The City of Columbus, Ohio, started using Green Infrastructure (GI) in existing developments to improve water management and reduce sewer overflows. In 2005, Columbus entered into agreements with the Ohio EPA to address these problems. By 2009, the city planned to build underground tunnels and expand wastewater treatment.

In 2012, after advice from the US EPA, the plan was updated to include GI, especially in parts of Columbus with separate sewer systems. The Ohio EPA approved this change and chose the Clintonville neighbourhood to test the new approach, called Blueprint Columbus.

The study published in the Journal of Hazardous Materials, “Retrofitted watershed scale green infrastructure reduces heavy metals in urban stormwater from residential land use” on 15 October 2025, examines how installing “green infrastructure” (GI) at the watershed scale can affect the amount of heavy metals in urban stormwater runoff from residential areas.

As part of the project Blueprint Columbus, a 30-year community effort to install green infrastructure in local neighbourhoods, the study investigates the performance of two watersheds in the Clintonville neighbourhood of Columbus in managing stormwater pollution for about 3.5 years.

The three watersheds include Beechwold, Cooke-Glenmont, and Indian Springs in the Clintonville neighbourhood of Columbus, Ohio, USA, for stormwater hydrology and water quality at their respective storm sewer outfalls. Beechwold was the control watershed, and Cooke-Glenmont and Indian Springs were the treatment watersheds.

The study comparing the control watersheds, one without a GI, to the two treatment watersheds showed robust evidence that the presence of GI has reduced storm water runoff, improved water quality, and reduced the amounts of heavy metals in entering the waterways, particularly in the Cooke-Glenmont treatment watersheds with an area of 11.5 hectares where it has shown a significant reductions in copper (33.6%), nickel (46%), cadmium (44%), zinc (5.9%), due to the influence of two large bioretention cells and a smaller one.

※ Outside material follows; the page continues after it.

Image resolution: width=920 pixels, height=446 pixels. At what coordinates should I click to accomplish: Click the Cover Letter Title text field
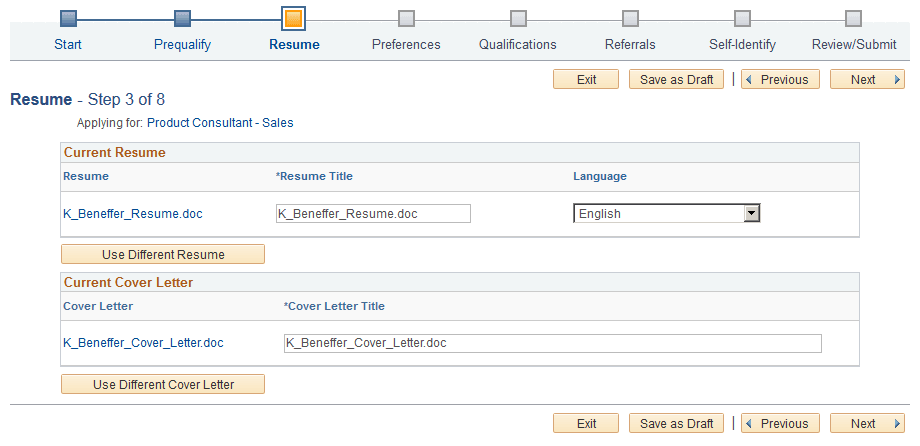click(x=552, y=343)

These reductions in heavy metals are not due to seasonal or annual climate fluctuations, but are attributed to the installation of GI. Green infrastructure reduced heavy metal concentrations in downstream waterways and ecosystems by capturing and treating them through sedimentation, filtration, sorption, and biological uptake within the GI. GI also has the potential to improve residents’ wellbeing and enhance biodiversity in the area.

However, another treatment watershed, with an area of 47.8 hectares, comprising 32 offline bioretention cells and four permeable pavement roads, did not show any reduction in heavy metal concentrations following the GI retrofits. The study suggested that this lack of improvement was due to design and implementation issues.

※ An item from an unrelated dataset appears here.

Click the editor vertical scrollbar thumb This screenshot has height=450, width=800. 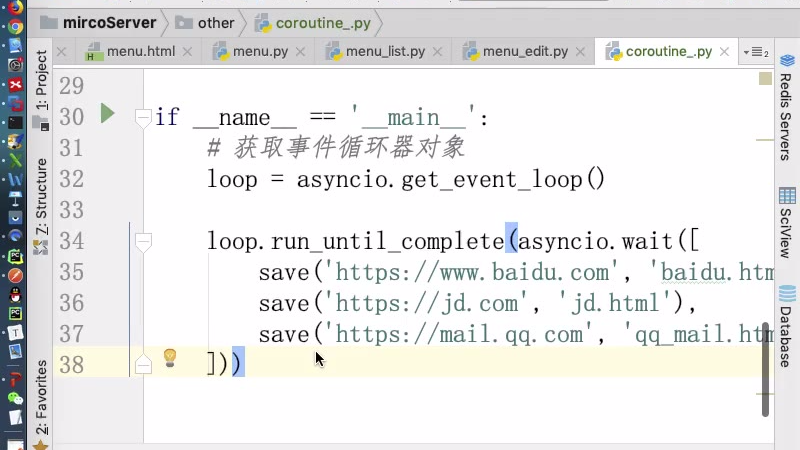tap(766, 370)
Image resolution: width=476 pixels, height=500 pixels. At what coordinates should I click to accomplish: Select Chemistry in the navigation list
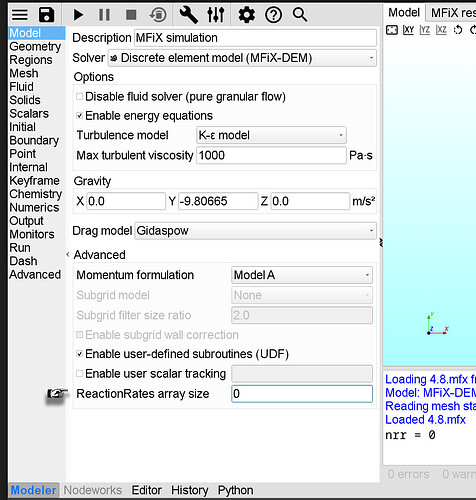pos(36,194)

The study recommends using online bioretention cells in series, optimising their design, and ensuring proper maintenance to increase efficiency. It also highlights engaging with local communities early in the process as a key strategy for improving public support for GI installations. Overall, the study finds that a well-designed and well-maintained GI system in residential areas can help reduce heavy metal levels in nearby waterways.

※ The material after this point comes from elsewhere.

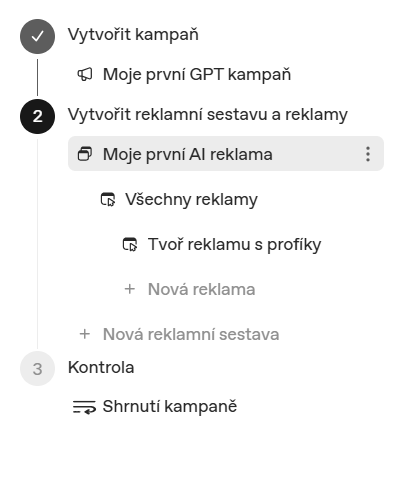Click the step 2 numbered circle

37,116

In summary, adding more of these systems in cities could make urban ecosystems healthier and stronger, according to the study’s lead author, Joseph Smith. “Not only does green infrastructure improve water quality, but it also helps cities to be cooler because it adds more green space. The goal is to design spaces where people want to walk around and enjoy beautiful surroundings and experience the many ecosystem services created,” he said.